1. 7
  1.  

  2. 4

    Lisp’s boast is that Code is Data. Ruby accidentally and regrettably allowed Data to become Code. Oops.

    Huh? That’s not what’s happening - a deserialization method that allows DOSing isn’t allowing data to become code. It’s just an unsafe function.

    While I agree that you don’t want complex functions that are difficult to audit facing the public interwebs, the entire reason I like using Ruby is because it “gives me too much power.” Ruby is a language designed for small teams of good programmers. If you want something that takes away power from the developer (and thus will always increase development time), use Java.

    1. 5

      the entire reason I like using Ruby is because it “gives me too much power.”

      I don’t think the author is saying Ruby is too powerful.

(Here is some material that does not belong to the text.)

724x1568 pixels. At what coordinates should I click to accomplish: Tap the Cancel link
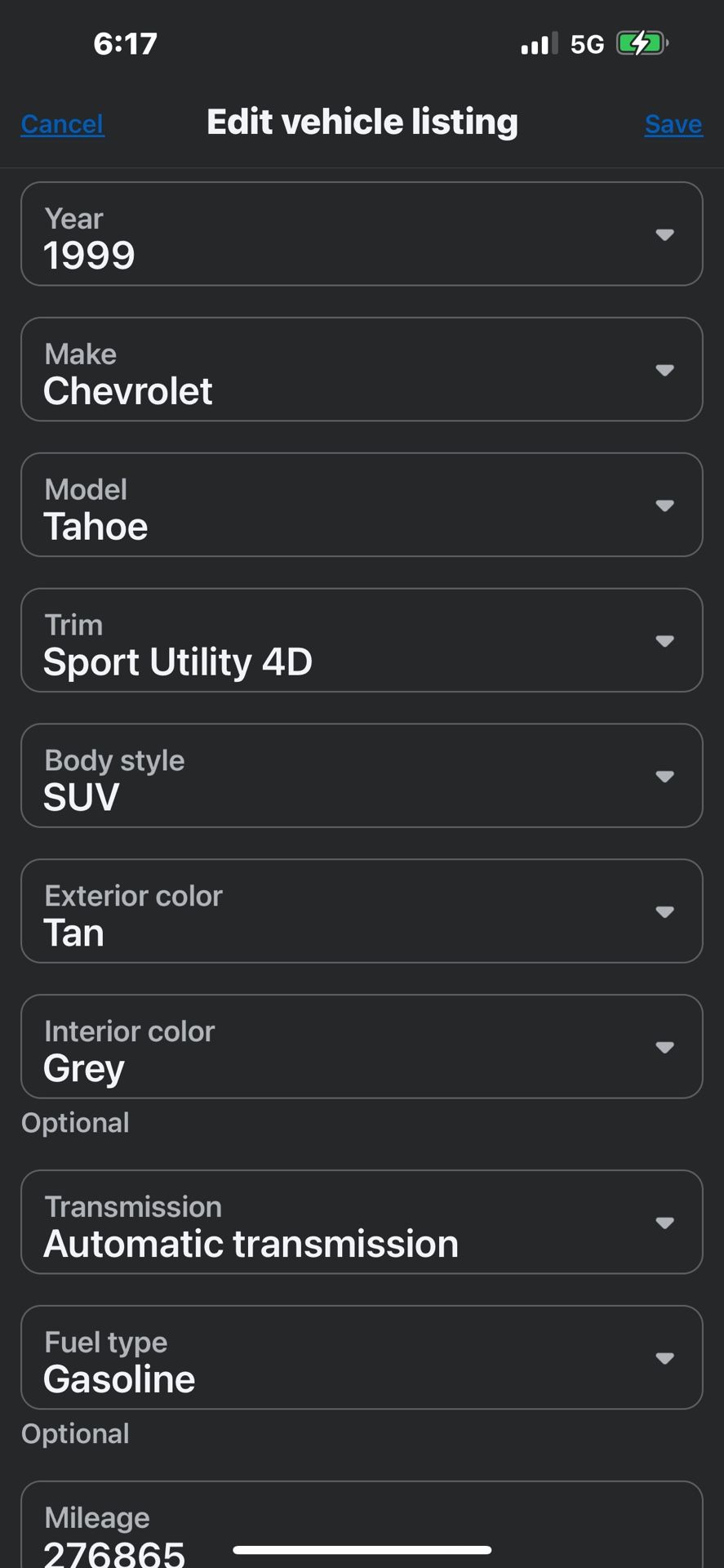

I think they’re saying the two problems observed here:

      • writing a YAML parser that automatically recognizes !-directives and turns the contents into arbitrary Ruby classes
      • writing an XML parser that automatically recognizes <id type="yaml"> tags and parses the contents as YAML

      have the same underlying problem: Rubyists in 2013 had written libraries that were more powerful than they needed to be, and thus had vulnerabilities one wouldn’t expect the libraries to have.

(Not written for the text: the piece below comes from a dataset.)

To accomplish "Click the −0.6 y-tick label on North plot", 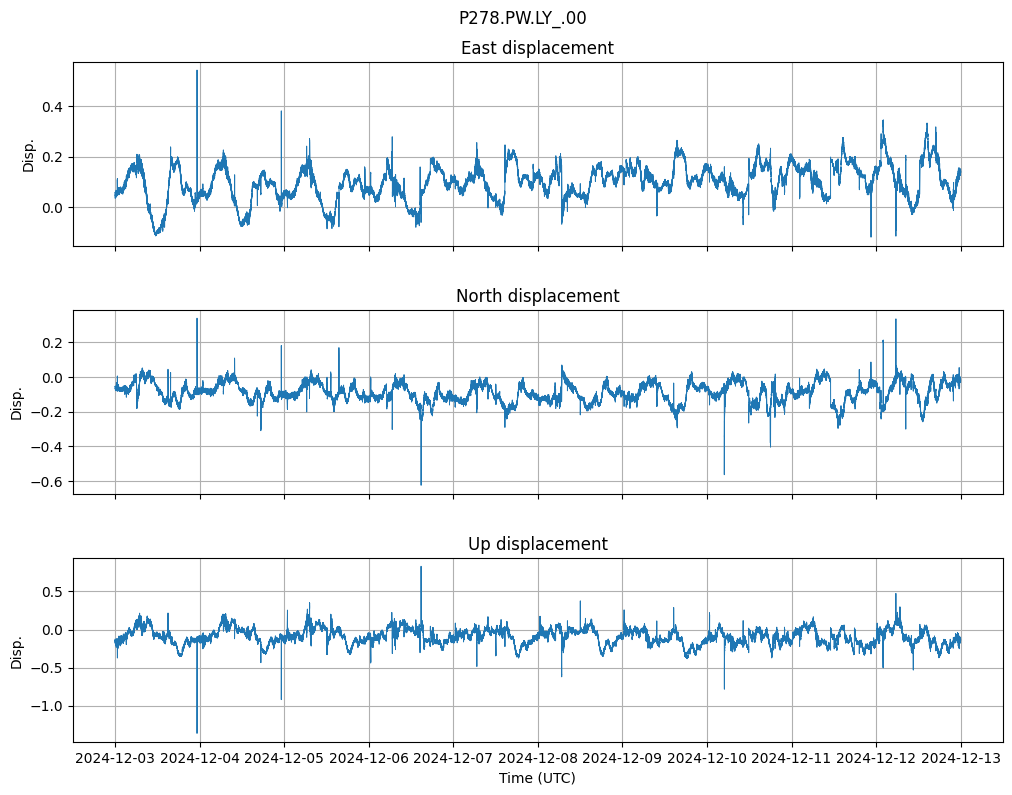I will tap(46, 482).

      Lisp’s boast is that Code is Data. Ruby accidentally and regrettably allowed Data to become Code. Oops.

      Huh? That’s not what’s happening - a deserialization method that allows DOSing isn’t allowing data to become code. It’s just an unsafe function.

      Both things are happening, actually. (Or, at least, were happening in 2013.) That there are lots of DOS attacks against XML parsers is generally true of XML parsers, but not the main point. The problem that prompted the article is that Ruby’s XML parser, in 2013, would parse embedded YAML; and Ruby’s YAML parser would interpret YAML ! directives as intended Ruby classes. So a payload like the one below would result in remote code execution. (CVE-2013-0156)

      <id type="yaml">
      ---
      !ruby/object:Gem::Requirement
      requirements:
        - !ruby/object:Rack::Session::Abstract::SessionHash
            env:
              HTTP_COOKIE: "a=#{payload}"
            by: !ruby/object:Rack::Session::Cookie
              coder: !ruby/object:Rack::Session::Cookie::Base64::Marshal {}
              key: a
              secrets: []
            exists: true
      </id>
      
      1. 1

        Comparison with lisp is not by accident, it’s the same “lisp vs unix” discourse, “The Right Thing vs Worse is better”, modernist design vs postmodernist design.

        Fortunately, Ruby (and Rails too) is in the middle of this spectrum. On one extreme side we have Perl, on other side Clojure. Rails (which defines much of Ruby culture) is slowly moving towards modernist side in recent times because it’s in fashion now. I impatiently wait for times when Perl approaches will be in fashion again.